The included datasets include:

Two sets from WHICH2, both log10'ed then equal width discritized into 2 bins
one with bins: 1-defective-bins.txt, 1-flawless-bins.txt
one with ranges: 2-defective-ranges.txt, 2-flawless-ranges.txt

Then 5 different single attribute rules tested over every set, all predicting for class = defective
four are high value bin: def-H-CBO.txt, def-H-DIT.txt, def-H-LOC.txt, def-H-WMC.txt
one is lower bin: def-L-NOC.txt

Then 5 predicting for class = flawless to see how the work for the opposite class to the predictions
four are high value bin: fl-H-CBO.txt, fl-H-DIT.txt, fl-H-LOC.txt, fl-H-WMC.txt
one is lower bin: fl-L-NOC.txt


Personally I don't think that the majority of the rules generated or predicted in literature work very well over the promise data sets. 
In nearly every case with a high PD, and equally high PF exists. Some of the WHICH2 rules test slightly better than the literature, 
while others do not.
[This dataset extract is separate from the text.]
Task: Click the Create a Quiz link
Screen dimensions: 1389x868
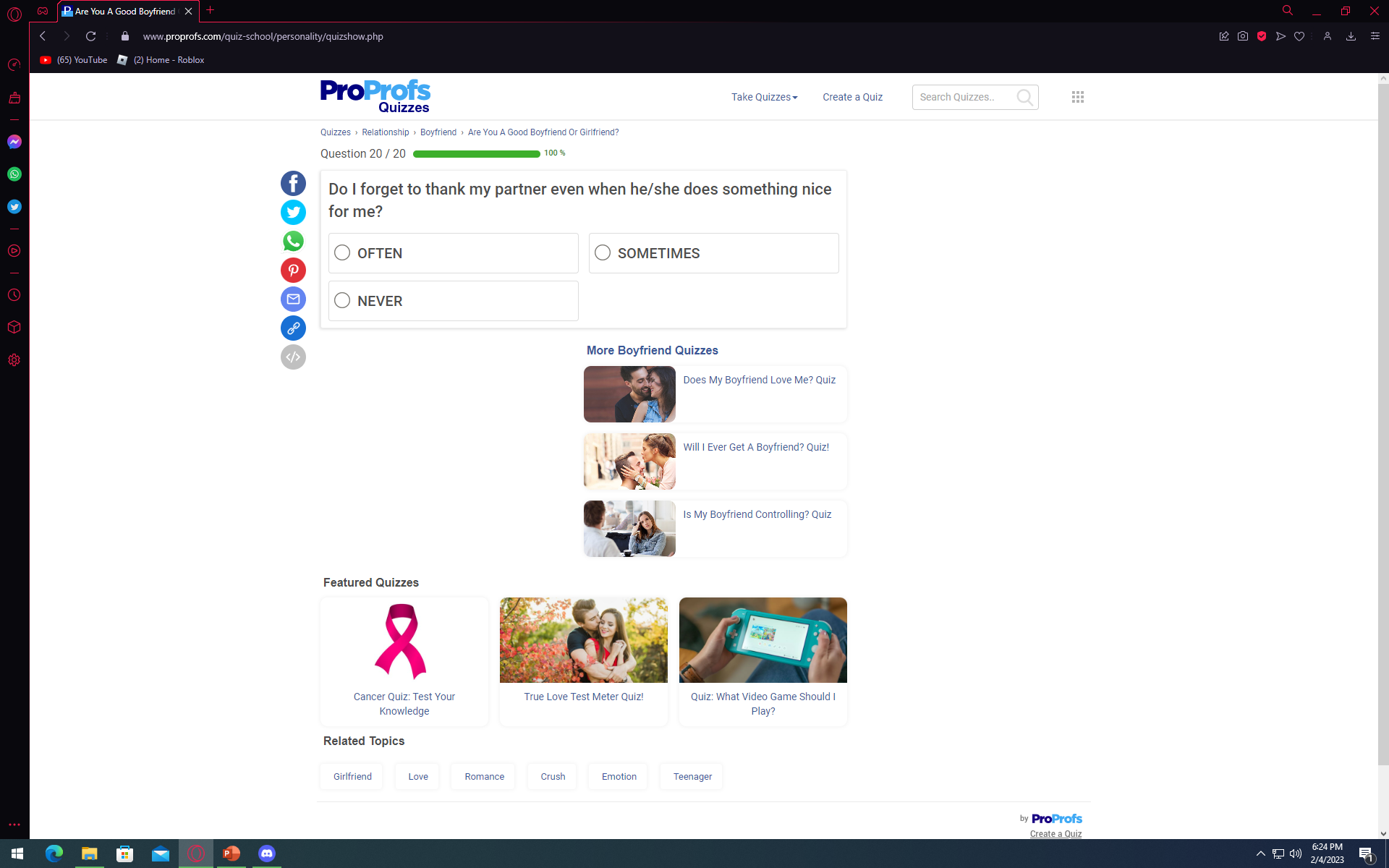Action: (x=852, y=97)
There does not seem to be a consistent better set of rules.  
The rules pulled from the literature appear to test just as poorly if the class is reversed from what it should be, 
considering it just caused the PD and PF to flip.

It is worth noting that several of the so called "interesting" attributes did show up in our WHICH2 rules fairly often, 
such as NOC, RFC, CA. Some others less frequently but present include CBO, DIT, and LCOM.
 
I think most of the problem is the relative rarity of the defective class in most datasets. 
While it is possible to find rules which predict the defective instance very well, 
there are inevitably just as many flawless instances which fit the same rules.

WHICH2 scoring
(* 2 (scores-pd s) (- 1  (scores-pf s)) (/  (+ (scores-pd s) (- 1 (scores-pf s)) (randf 0.0000001))))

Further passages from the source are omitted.